Más aún, afirma desconocer cómo se puede ’cambiar el mundo sin tomar el poder’: “Los leninistas -dice- saben qué hacer o solían saberlo. Nosotros no. El cambio revolucionario es más desesperadamente urgente que nunca, pero no sabemos qué significa “revolución” (…) Hemos perdido toda certeza, pero la apertura de la incertidumbre es central para la revolución”. Holloway debería recordar a Kuhn con un cierto desasosiego: para el físico norteamericano, “rechazar un paradigma sin reemplazarlo con otro, es rechazar la ciencia misma”[3].
En realidad, Lejos, las teorías de Holloway y sus seguidores están muy lejos de constituir novedad alguna. No pasan de ser una vuelta al pasado, de retrotraer el pensamiento hacia una febril versión liberal de las teorías del anti-poder y la anti-política, cuya audiencia sólo se explica por lo que señalaba el personaje de Pessoa: en los tiempos de confusión ideológica, de liberalismo febril añadamos, “todo el mundo es anarquista, quienes lo son y quienes se ufanan de no serlo. Pues cada cual se toma así mismo como regla”
La revolución española: la prueba de fuego del anarquismo
Los seguidores de las teorías de Holloway y del antiestatismo en general deberían estudiar las lecciones de la revolución española. No encontrarán en la historia pasada un ejemplo mas vivo, rico y heroico para ver a la luz de los hechos las consecuencias de las teorías del anti-poder y la anti-política, de los “archipiélagos de poderes”, la “construcción de autonomías” y la “democracia irrestricta”.
«Todos los gobiernos son detestables y nuestra misión es destruirlos», «todos los gobiernos sin excepción son igualmente malos, igualmente despreciables», «todo gobierno es liberticida»[4] , repetían los dirigentes anarquistas de la FAI y de la influyente CNT. “Para nosotros, todos los políticos son iguales en demagogia electorera, en escamotear los derechos del pueblo, en afán de notoriedad, en arribismo, en acierto para criticar desde la oposición y en cinismo para justificarse desde el poder”. “Nosotros no necesitamos gobierno ni Estado.
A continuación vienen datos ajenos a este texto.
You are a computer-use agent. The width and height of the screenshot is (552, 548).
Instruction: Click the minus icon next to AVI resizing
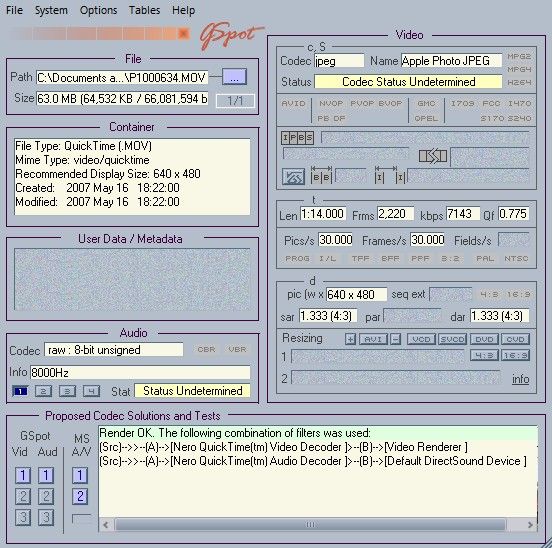pos(396,339)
Eso lo necesitan los burgueses para que defiendan sus intereses. Nuestros intereses son únicamente el trabajo y éste lo defendemos sin necesidad de Parlamento”[5]
Sin embargo, la revolución desencadenada tras el levantamiento obrero del 19 de julio colocó (como sucede cada vez que se produce ese momento histórico excepcional que es una revolución social) el problema del poder en el centro de la situación. La revolución no es otra cosa, en realidad, que la lucha por el poder.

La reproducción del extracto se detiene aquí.